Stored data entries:
******************************

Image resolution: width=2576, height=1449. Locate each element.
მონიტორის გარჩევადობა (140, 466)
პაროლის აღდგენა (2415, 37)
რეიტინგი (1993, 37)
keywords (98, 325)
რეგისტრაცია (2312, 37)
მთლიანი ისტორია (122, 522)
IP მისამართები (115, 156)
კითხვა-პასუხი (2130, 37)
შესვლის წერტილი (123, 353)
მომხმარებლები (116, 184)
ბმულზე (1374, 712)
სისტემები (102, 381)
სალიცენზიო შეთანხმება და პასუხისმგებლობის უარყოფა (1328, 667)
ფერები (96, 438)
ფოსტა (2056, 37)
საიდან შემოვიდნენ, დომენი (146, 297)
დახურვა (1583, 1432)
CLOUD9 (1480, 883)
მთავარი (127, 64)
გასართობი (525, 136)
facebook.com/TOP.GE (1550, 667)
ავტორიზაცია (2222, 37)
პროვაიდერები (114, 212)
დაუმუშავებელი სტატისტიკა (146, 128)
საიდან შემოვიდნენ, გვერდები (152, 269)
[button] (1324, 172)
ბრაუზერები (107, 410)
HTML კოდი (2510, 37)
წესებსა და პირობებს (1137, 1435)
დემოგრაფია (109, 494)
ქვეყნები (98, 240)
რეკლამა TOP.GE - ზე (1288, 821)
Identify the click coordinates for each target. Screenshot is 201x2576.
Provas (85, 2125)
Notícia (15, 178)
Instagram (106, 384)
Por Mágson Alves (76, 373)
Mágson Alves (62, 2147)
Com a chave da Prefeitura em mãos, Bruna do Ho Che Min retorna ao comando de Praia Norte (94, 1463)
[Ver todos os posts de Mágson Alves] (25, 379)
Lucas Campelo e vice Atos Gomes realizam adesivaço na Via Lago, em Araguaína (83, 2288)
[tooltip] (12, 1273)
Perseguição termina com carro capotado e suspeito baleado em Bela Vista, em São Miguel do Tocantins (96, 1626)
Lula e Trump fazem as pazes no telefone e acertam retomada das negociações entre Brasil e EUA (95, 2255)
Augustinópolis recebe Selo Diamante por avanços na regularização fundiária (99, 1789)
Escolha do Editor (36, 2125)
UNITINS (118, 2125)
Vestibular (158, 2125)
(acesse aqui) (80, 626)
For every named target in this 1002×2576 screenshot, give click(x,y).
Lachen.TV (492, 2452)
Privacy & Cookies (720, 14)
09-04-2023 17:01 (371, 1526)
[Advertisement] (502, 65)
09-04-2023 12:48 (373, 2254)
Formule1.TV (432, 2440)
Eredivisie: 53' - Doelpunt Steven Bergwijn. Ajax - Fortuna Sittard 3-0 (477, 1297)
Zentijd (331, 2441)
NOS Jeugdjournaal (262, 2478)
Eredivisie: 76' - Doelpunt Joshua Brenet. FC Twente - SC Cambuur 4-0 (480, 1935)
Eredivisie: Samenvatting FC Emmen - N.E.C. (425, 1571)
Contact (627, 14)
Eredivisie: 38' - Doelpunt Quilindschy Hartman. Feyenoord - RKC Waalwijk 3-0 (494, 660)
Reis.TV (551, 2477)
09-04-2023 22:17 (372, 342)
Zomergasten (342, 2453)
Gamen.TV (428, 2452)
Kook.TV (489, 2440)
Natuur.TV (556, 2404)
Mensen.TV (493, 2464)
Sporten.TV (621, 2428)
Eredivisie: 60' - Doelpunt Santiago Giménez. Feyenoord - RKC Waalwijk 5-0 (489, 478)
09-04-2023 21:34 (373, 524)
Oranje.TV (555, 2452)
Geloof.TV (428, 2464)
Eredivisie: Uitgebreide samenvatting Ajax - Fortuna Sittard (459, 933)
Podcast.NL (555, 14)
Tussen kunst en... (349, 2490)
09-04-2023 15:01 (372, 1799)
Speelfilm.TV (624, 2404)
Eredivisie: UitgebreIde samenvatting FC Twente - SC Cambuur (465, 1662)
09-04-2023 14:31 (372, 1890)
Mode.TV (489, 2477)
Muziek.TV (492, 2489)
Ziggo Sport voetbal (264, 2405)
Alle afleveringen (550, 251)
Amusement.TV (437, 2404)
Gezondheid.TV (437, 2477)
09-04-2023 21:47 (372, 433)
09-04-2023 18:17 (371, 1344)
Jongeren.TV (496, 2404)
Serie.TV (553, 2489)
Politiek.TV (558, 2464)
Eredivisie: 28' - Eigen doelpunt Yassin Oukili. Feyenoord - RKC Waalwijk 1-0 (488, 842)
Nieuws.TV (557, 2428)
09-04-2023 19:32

******************************

PROMPT: Take the entries above and transcribe them exactly as they stand.

OUTPUT OF THE TASK:
Image resolution: width=2576, height=1449. Locate each element.
მონიტორის გარჩევადობა (140, 466)
პაროლის აღდგენა (2415, 37)
რეიტინგი (1993, 37)
keywords (98, 325)
რეგისტრაცია (2312, 37)
მთლიანი ისტორია (122, 522)
IP მისამართები (115, 156)
კითხვა-პასუხი (2130, 37)
შესვლის წერტილი (123, 353)
მომხმარებლები (116, 184)
ბმულზე (1374, 712)
სისტემები (102, 381)
სალიცენზიო შეთანხმება და პასუხისმგებლობის უარყოფა (1328, 667)
ფერები (96, 438)
ფოსტა (2056, 37)
საიდან შემოვიდნენ, დომენი (146, 297)
დახურვა (1583, 1432)
CLOUD9 (1480, 883)
მთავარი (127, 64)
გასართობი (525, 136)
facebook.com/TOP.GE (1550, 667)
ავტორიზაცია (2222, 37)
პროვაიდერები (114, 212)
დაუმუშავებელი სტატისტიკა (146, 128)
საიდან შემოვიდნენ, გვერდები (152, 269)
[button] (1324, 172)
ბრაუზერები (107, 410)
HTML კოდი (2510, 37)
წესებსა და პირობებს (1137, 1435)
დემოგრაფია (109, 494)
ქვეყნები (98, 240)
რეკლამა TOP.GE - ზე (1288, 821)
Identify the click coordinates for each target. Screenshot is 201x2576.
Provas (85, 2125)
Notícia (15, 178)
Instagram (106, 384)
Por Mágson Alves (76, 373)
Mágson Alves (62, 2147)
Com a chave da Prefeitura em mãos, Bruna do Ho Che Min retorna ao comando de Praia Norte (94, 1463)
[Ver todos os posts de Mágson Alves] (25, 379)
Lucas Campelo e vice Atos Gomes realizam adesivaço na Via Lago, em Araguaína (83, 2288)
[tooltip] (12, 1273)
Perseguição termina com carro capotado e suspeito baleado em Bela Vista, em São Miguel do Tocantins (96, 1626)
Lula e Trump fazem as pazes no telefone e acertam retomada das negociações entre Brasil e EUA (95, 2255)
Augustinópolis recebe Selo Diamante por avanços na regularização fundiária (99, 1789)
Escolha do Editor (36, 2125)
UNITINS (118, 2125)
Vestibular (158, 2125)
(acesse aqui) (80, 626)
For every named target in this 1002×2576 screenshot, give click(x,y).
Lachen.TV (492, 2452)
Privacy & Cookies (720, 14)
09-04-2023 17:01 (371, 1526)
[Advertisement] (502, 65)
09-04-2023 12:48 (373, 2254)
Formule1.TV (432, 2440)
Eredivisie: 53' - Doelpunt Steven Bergwijn. Ajax - Fortuna Sittard 3-0 (477, 1297)
Zentijd (331, 2441)
NOS Jeugdjournaal (262, 2478)
Eredivisie: 76' - Doelpunt Joshua Brenet. FC Twente - SC Cambuur 4-0 (480, 1935)
Eredivisie: Samenvatting FC Emmen - N.E.C. (425, 1571)
Contact (627, 14)
Eredivisie: 38' - Doelpunt Quilindschy Hartman. Feyenoord - RKC Waalwijk 3-0 (494, 660)
Reis.TV (551, 2477)
09-04-2023 22:17 (372, 342)
Zomergasten (342, 2453)
Gamen.TV (428, 2452)
Kook.TV (489, 2440)
Natuur.TV (556, 2404)
Mensen.TV (493, 2464)
Sporten.TV (621, 2428)
Eredivisie: 60' - Doelpunt Santiago Giménez. Feyenoord - RKC Waalwijk 5-0 (489, 478)
09-04-2023 21:34 (373, 524)
Oranje.TV (555, 2452)
Geloof.TV (428, 2464)
Eredivisie: Uitgebreide samenvatting Ajax - Fortuna Sittard (459, 933)
Podcast.NL (555, 14)
Tussen kunst en... (349, 2490)
09-04-2023 15:01 (372, 1799)
Speelfilm.TV (624, 2404)
Eredivisie: UitgebreIde samenvatting FC Twente - SC Cambuur (465, 1662)
09-04-2023 14:31 (372, 1890)
Mode.TV (489, 2477)
Muziek.TV (492, 2489)
Ziggo Sport voetbal (264, 2405)
Alle afleveringen (550, 251)
Amusement.TV (437, 2404)
Gezondheid.TV (437, 2477)
09-04-2023 21:47 (372, 433)
09-04-2023 18:17 (371, 1344)
Jongeren.TV (496, 2404)
Serie.TV (553, 2489)
Politiek.TV (558, 2464)
Eredivisie: 28' - Eigen doelpunt Yassin Oukili. Feyenoord - RKC Waalwijk 1-0 (488, 842)
Nieuws.TV (557, 2428)
09-04-2023 19:32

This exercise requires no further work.